--- START ---

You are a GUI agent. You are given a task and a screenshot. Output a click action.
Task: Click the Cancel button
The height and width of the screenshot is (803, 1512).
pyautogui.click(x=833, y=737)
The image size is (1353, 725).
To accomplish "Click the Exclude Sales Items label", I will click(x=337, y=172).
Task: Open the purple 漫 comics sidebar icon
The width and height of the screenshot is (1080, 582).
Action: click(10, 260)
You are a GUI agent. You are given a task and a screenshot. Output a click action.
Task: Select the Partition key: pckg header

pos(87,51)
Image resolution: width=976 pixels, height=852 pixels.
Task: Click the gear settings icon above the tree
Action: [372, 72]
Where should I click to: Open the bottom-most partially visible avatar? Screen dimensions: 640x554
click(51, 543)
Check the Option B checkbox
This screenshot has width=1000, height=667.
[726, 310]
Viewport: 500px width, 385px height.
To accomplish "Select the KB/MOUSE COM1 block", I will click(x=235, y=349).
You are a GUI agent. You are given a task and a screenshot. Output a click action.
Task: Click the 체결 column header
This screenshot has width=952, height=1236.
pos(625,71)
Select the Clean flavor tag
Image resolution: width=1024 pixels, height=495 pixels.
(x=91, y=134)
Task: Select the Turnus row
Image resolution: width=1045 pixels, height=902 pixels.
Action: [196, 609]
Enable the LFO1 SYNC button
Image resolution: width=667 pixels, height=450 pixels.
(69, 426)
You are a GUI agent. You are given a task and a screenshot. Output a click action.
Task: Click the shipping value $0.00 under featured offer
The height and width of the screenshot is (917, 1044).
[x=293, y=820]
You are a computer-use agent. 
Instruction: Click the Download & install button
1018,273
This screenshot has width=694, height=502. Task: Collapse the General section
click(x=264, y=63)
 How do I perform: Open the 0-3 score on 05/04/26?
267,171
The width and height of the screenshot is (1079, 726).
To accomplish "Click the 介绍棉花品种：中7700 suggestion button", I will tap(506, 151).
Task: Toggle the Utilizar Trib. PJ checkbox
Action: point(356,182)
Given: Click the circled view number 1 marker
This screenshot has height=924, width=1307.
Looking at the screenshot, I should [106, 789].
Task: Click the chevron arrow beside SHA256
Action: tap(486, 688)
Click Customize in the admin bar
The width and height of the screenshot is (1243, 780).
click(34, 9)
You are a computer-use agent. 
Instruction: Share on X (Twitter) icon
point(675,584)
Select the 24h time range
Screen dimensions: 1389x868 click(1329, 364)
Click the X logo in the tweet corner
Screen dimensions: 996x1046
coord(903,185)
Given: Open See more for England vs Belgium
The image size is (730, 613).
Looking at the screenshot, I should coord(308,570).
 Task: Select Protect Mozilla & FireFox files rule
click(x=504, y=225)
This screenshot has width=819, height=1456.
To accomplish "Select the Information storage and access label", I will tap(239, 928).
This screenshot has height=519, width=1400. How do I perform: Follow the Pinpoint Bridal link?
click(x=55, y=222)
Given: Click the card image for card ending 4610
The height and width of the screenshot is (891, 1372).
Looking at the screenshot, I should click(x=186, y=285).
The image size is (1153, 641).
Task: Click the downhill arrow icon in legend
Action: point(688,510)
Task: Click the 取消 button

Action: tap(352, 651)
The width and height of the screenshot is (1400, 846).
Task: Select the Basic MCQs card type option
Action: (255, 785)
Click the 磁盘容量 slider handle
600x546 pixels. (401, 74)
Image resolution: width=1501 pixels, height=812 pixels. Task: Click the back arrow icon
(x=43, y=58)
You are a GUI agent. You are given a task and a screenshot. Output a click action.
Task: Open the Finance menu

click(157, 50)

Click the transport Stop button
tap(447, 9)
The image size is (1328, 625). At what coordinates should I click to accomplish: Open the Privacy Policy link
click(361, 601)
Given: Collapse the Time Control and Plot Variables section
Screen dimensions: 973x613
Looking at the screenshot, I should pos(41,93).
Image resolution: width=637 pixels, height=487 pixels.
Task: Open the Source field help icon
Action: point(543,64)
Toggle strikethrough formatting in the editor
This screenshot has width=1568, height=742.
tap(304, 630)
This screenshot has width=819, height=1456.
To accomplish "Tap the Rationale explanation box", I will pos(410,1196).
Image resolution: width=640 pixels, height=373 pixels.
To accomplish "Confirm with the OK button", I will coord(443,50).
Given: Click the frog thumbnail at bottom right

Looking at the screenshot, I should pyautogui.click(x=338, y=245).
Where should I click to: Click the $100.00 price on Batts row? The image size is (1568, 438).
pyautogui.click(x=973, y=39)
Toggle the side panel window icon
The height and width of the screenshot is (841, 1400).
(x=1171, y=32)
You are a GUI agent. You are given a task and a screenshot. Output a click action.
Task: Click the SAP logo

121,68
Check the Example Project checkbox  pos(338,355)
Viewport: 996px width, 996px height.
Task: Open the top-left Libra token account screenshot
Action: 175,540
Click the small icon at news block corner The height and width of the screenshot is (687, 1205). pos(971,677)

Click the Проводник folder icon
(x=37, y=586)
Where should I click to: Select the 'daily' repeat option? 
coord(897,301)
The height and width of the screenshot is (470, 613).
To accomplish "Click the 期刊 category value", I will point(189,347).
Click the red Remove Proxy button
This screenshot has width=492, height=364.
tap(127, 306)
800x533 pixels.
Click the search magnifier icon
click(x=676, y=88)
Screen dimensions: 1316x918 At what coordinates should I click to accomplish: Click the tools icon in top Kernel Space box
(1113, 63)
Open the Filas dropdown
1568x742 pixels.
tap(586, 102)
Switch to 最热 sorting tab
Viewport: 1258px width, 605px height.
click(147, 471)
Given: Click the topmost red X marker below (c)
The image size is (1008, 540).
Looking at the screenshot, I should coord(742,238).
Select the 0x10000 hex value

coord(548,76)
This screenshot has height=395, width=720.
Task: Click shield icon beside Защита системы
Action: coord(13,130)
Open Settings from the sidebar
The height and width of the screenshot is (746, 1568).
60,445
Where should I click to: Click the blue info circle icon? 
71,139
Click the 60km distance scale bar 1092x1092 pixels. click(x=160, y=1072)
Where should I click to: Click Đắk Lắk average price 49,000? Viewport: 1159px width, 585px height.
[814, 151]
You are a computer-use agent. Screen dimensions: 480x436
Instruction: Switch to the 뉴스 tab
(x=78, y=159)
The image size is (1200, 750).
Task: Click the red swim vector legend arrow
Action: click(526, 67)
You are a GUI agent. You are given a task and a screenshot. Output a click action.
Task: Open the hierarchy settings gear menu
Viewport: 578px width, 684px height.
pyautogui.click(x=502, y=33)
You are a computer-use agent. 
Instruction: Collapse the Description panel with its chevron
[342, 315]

--- END ---

▸ WHAT IS NEEDED
Return exactly, and only, the lines above starting at the line that contains "Check the Example" and ending at the line that contains "The height and width of the screenshot is (470, 613).".

▸ SOLUTION
Check the Example Project checkbox  pos(338,355)
Viewport: 996px width, 996px height.
Task: Open the top-left Libra token account screenshot
Action: 175,540
Click the small icon at news block corner The height and width of the screenshot is (687, 1205). pos(971,677)

Click the Проводник folder icon
(x=37, y=586)
Where should I click to: Select the 'daily' repeat option? 
coord(897,301)
The height and width of the screenshot is (470, 613).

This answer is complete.